In 1838 Gregory XVI sent Pecci to rule Benevento as a legate. He gave the district a taste of good government by running down the bandits who infested the area. Moved to Perugia in 1841, Pecci started a bank for the poor and introduced other reforms. In 1843 he went as nuncio to Belgium, and when recalled in 1845 he was made bishop of Perugia. Pius IX made him a cardinal in 1853. Pecci ruled his diocese in such a manner as to foreshadow his career as pope. He insisted on religious instruction and on the study of Aquinas. He spoke out against the social evils of the day. When the Piedmontese took Perugia from the Pope in 1860, anticlerical politicians made life miserable for Catholics. Pecci stood up to them, registering eighteen protests; yet such was his diplomacy that despite his manly defense of church rights, he got along with the government. In 1877 Pius IX called him to Rome and made him camerlengo. After Pius died Pecci succeeded him as Leo XIII.

Leo found the Church under fire in many countries, and except for Italy, his policy was one of conciliation. He made the road to Canossa easy for Bismarck, who called off his anti-Catholic campaign. He tried to get French Catholics to come down from a royalist dream world to republican reality. He soothed the English by frowning on the vigorous methods of Irish agrarian reformers. He even won a few concessions for the Czar's oppressed Catholic subjects. When in 1885 Germany and Spain accepted Leo's arbitration in a dispute over the Caroline Islands, it was a token of the Pope's new prestige.

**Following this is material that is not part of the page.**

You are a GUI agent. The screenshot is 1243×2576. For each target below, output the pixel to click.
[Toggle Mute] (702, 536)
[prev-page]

It was as a leader in ideas that Leo is truly great. He saw the need for emphasizing the value of St. Thomas, and he recalled Catholic thinkers to the study of Aquinas. He encouraged biblical studies and while rightly cautious about certain "critical" tendencies of the age, he left the way open to continued improvement. To historians Leo was a true friend. He opened the Vatican archives to research and he urged scholars to tell the truth and tell it whole.

Above all, by his encyclical "Rerum novarum," Leo brought Christ into the factories and slums. As Christ once scourged the buyers and sellers in the temple, so now did His Vicar flail those who defiled God's human temples by cruel economic and social measures. Critical of both extreme socialist and capitalist solutions to the day's problems, Leo laid down Christian norms to guide men to a better social system. Published in 1891, "Rerum novarum" was hailed by Catholics and non-Catholics alike.

Though Leo XIII died on July 20, 1903, his influence lives on.